DVC Bugfix: securely pull data from azure blob backend

in utopian-io •  6 years ago 

Bug Fix: enable DVC to pull data from Azure blob in a more secure way

DVC is a "Data Version Control" system. It keeps your actual data files tucked away on suitable media, such as cloud-based blob storage, while keeping the code naturally in sync with the data, using git. This way you get to eat the cake (sync large, binary, data files with your code) while having it too (keeping the repository small and fast-performing).

Since the code and data are related, automatic CI pipelines can rely on such data and even test and validate it. However, for security reasons, we typically want to run the CI pipelines with reduced credentials, rather than give them full control of the cloud account that was used as storage backend. It turned out that for the case of the Azure blob backend, such reduced-credentials accounts had caused DVC to choke, as described in this issue, effectively preventing the usage of that security measure.
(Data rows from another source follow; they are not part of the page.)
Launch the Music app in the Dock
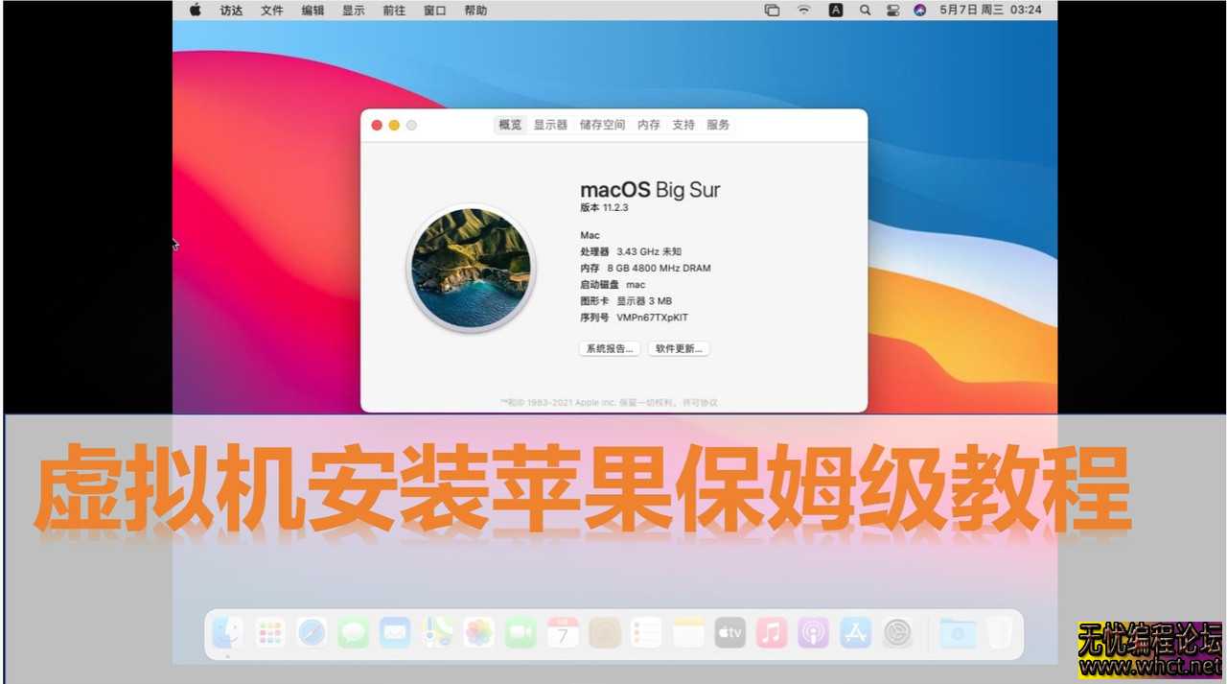 pyautogui.click(x=772, y=632)
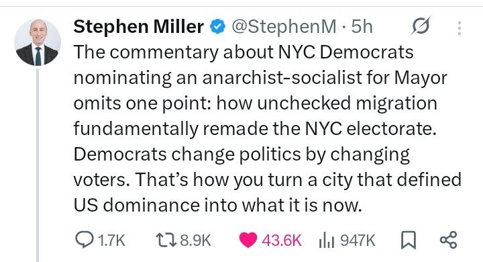Open Stephen Miller's profile picture
Screen dimensions: 483x262
tap(38, 42)
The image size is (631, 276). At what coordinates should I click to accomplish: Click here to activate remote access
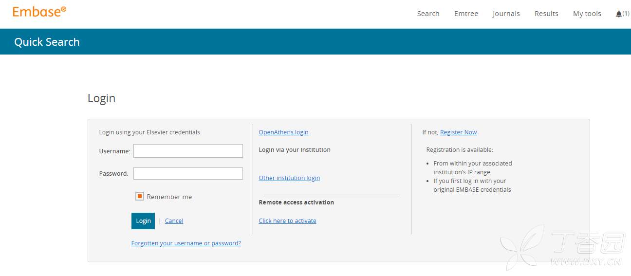pyautogui.click(x=287, y=221)
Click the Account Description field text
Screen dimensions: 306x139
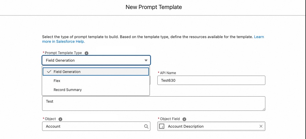point(186,126)
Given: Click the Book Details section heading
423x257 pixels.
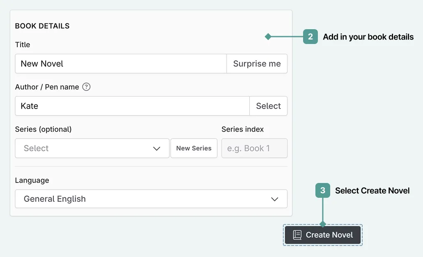Looking at the screenshot, I should [x=42, y=25].
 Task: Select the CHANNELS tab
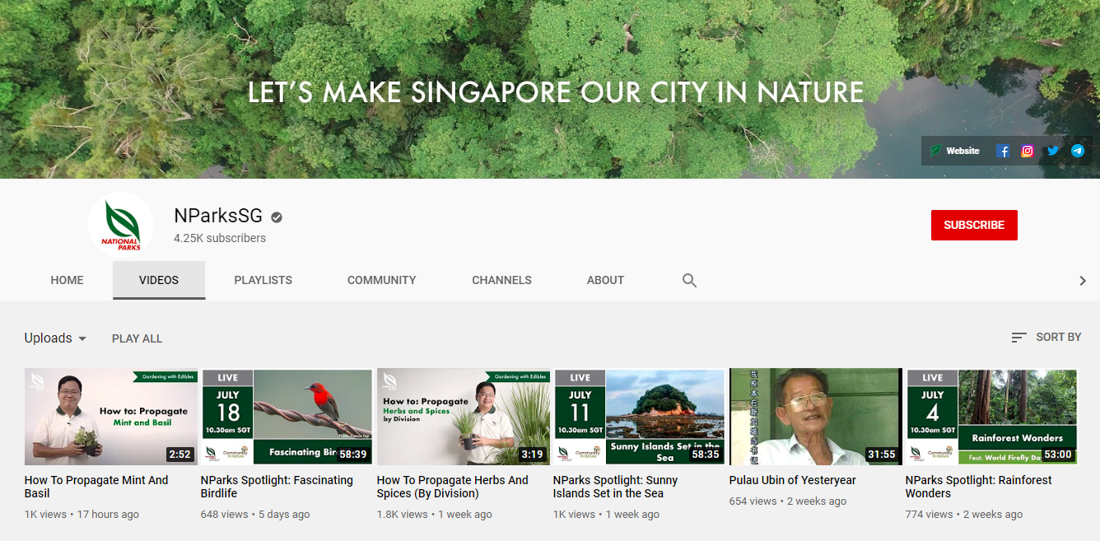pyautogui.click(x=501, y=280)
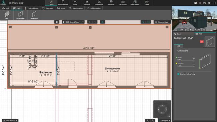Undo the last action
The width and height of the screenshot is (217, 122).
90,22
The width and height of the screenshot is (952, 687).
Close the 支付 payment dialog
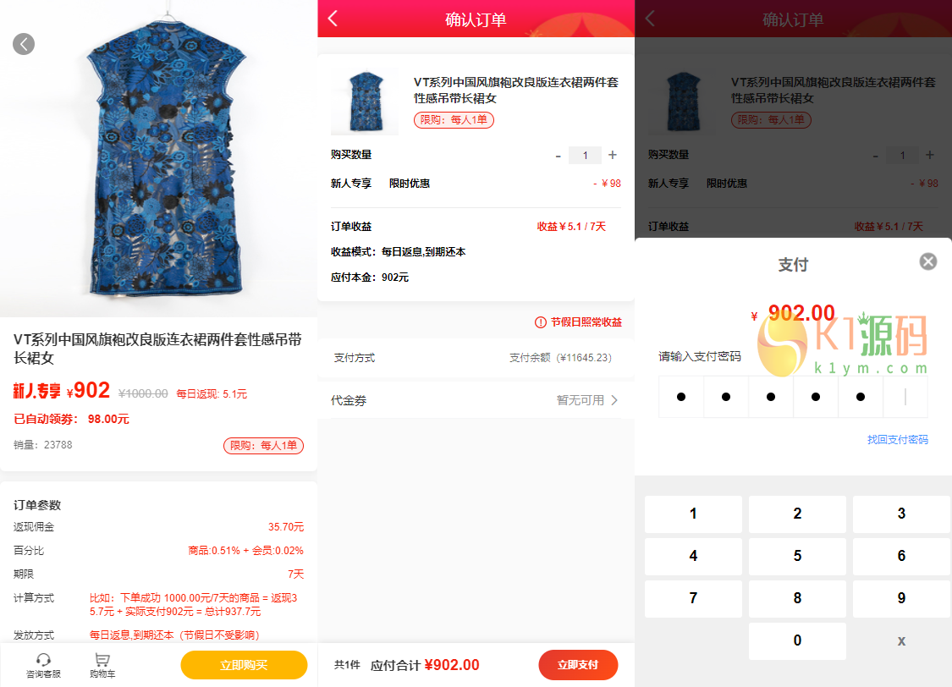(927, 261)
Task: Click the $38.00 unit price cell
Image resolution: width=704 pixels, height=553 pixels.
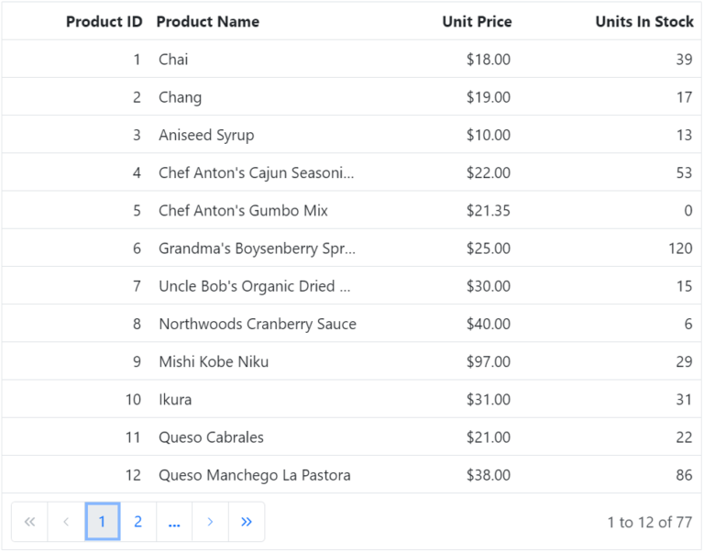Action: 488,475
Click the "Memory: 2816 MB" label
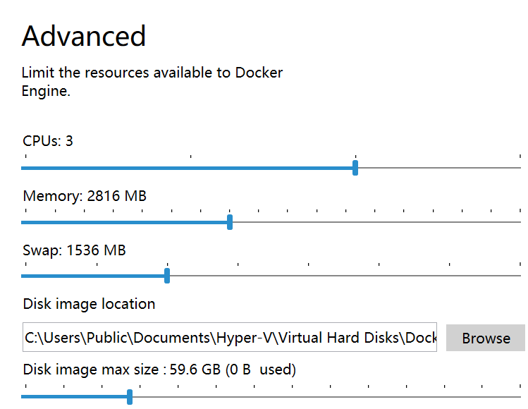 (85, 195)
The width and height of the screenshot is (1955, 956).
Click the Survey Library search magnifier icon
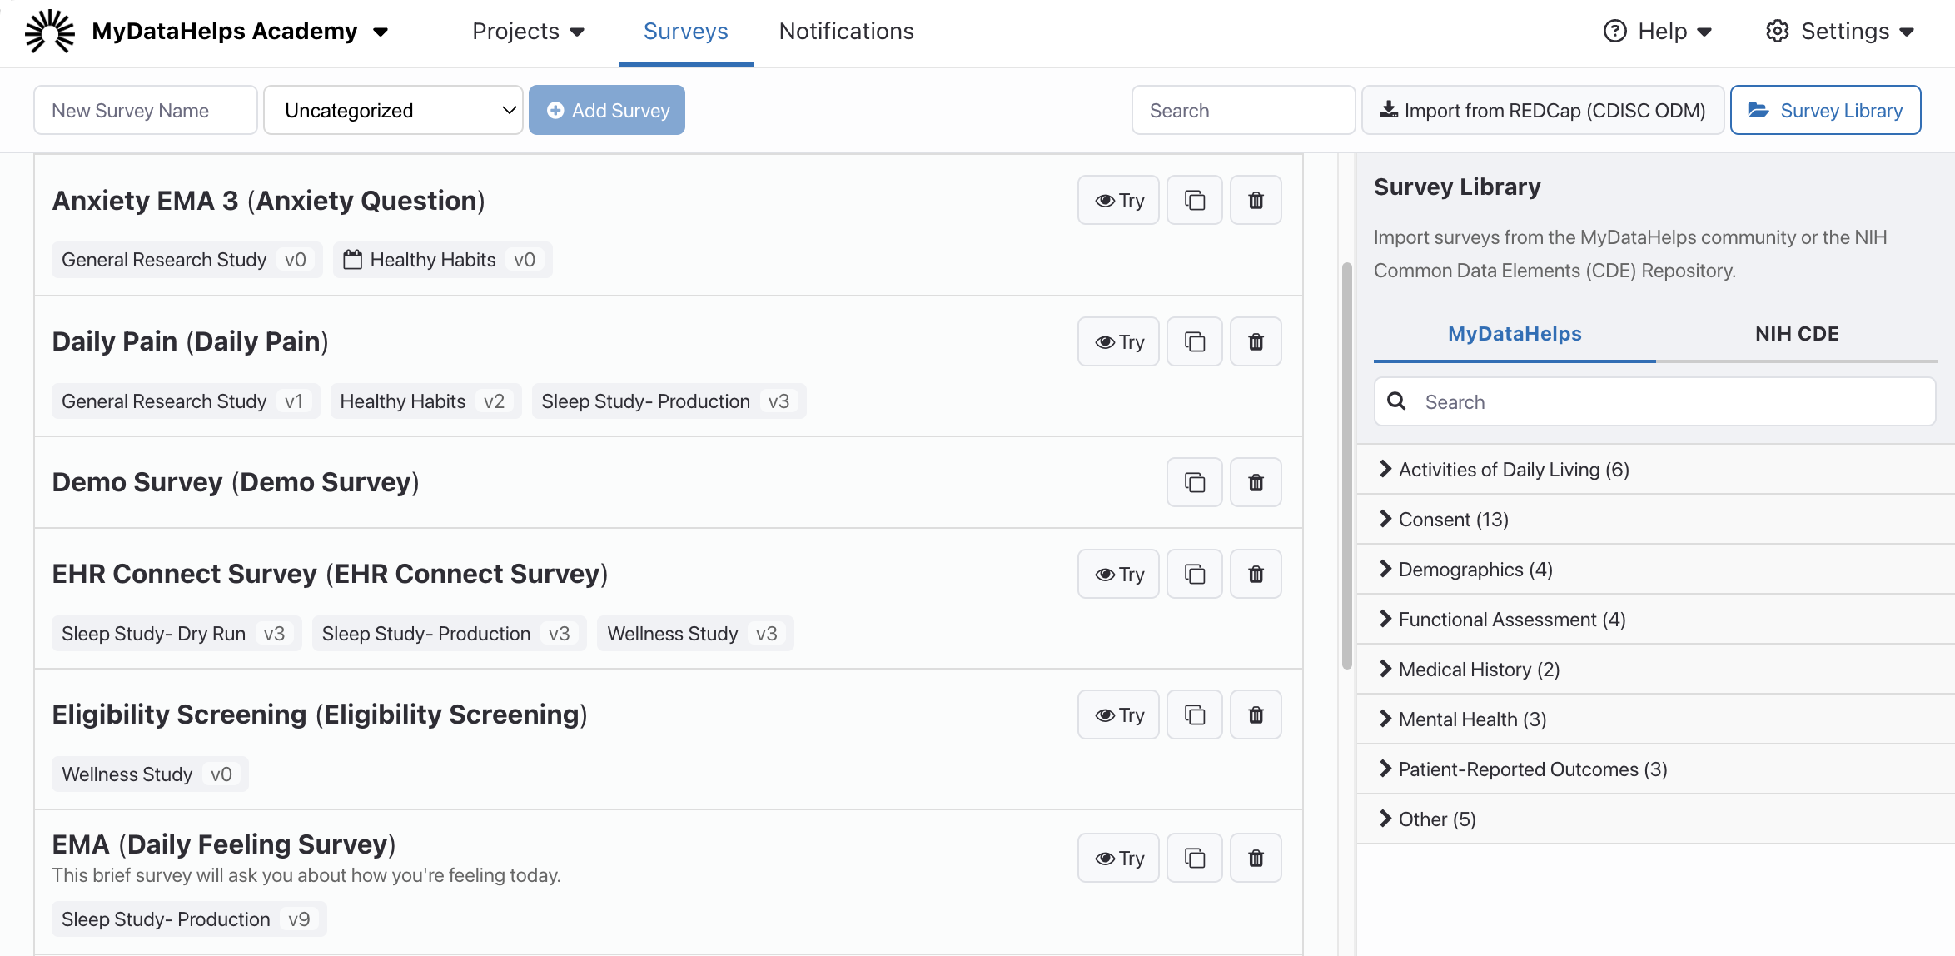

Fortunately, some digging revealed the root cause for the issue, and the workaround I suggested in this PR was quickly reviewed and merged.

  • What was the issue?

In Azure, the common way to authenticate automated tasks to the blob storage is by using SAS tokens instead of the full credentials. However, when trying to use such a token for a dvc pull command in the CI pipeline resulted in an error message, which said "This request is not authorized to perform this operation." (despite the fact that the SAS token did have read permission).

  • The root cause:

It turned out that during the initialization of the blob_service object, the existing implementation had always attempted to create the container on the blob. This is useful, e.g. for the first usage of dvc push command, when the container did not exist before, and it does nothing if the container already exists. However, if you are only trying to pull, and you have only read permissions, it fails.

  • What was the solution?

Instead of always trying to create, we should first try to check if the folder exists. If it does, no reason for the pull command to fail. If it does not, it will fail with a more comprehensible error message, and if you are indeed trying to push, you actually need write permissions, so the error would be expected.

Authors get paid when people like you upvote their post.
If you enjoyed what you read here, create your account today and start earning FREE STEEM!
Sort Order:  

Welcome to STEEM blockchain and Utopian ecosystem!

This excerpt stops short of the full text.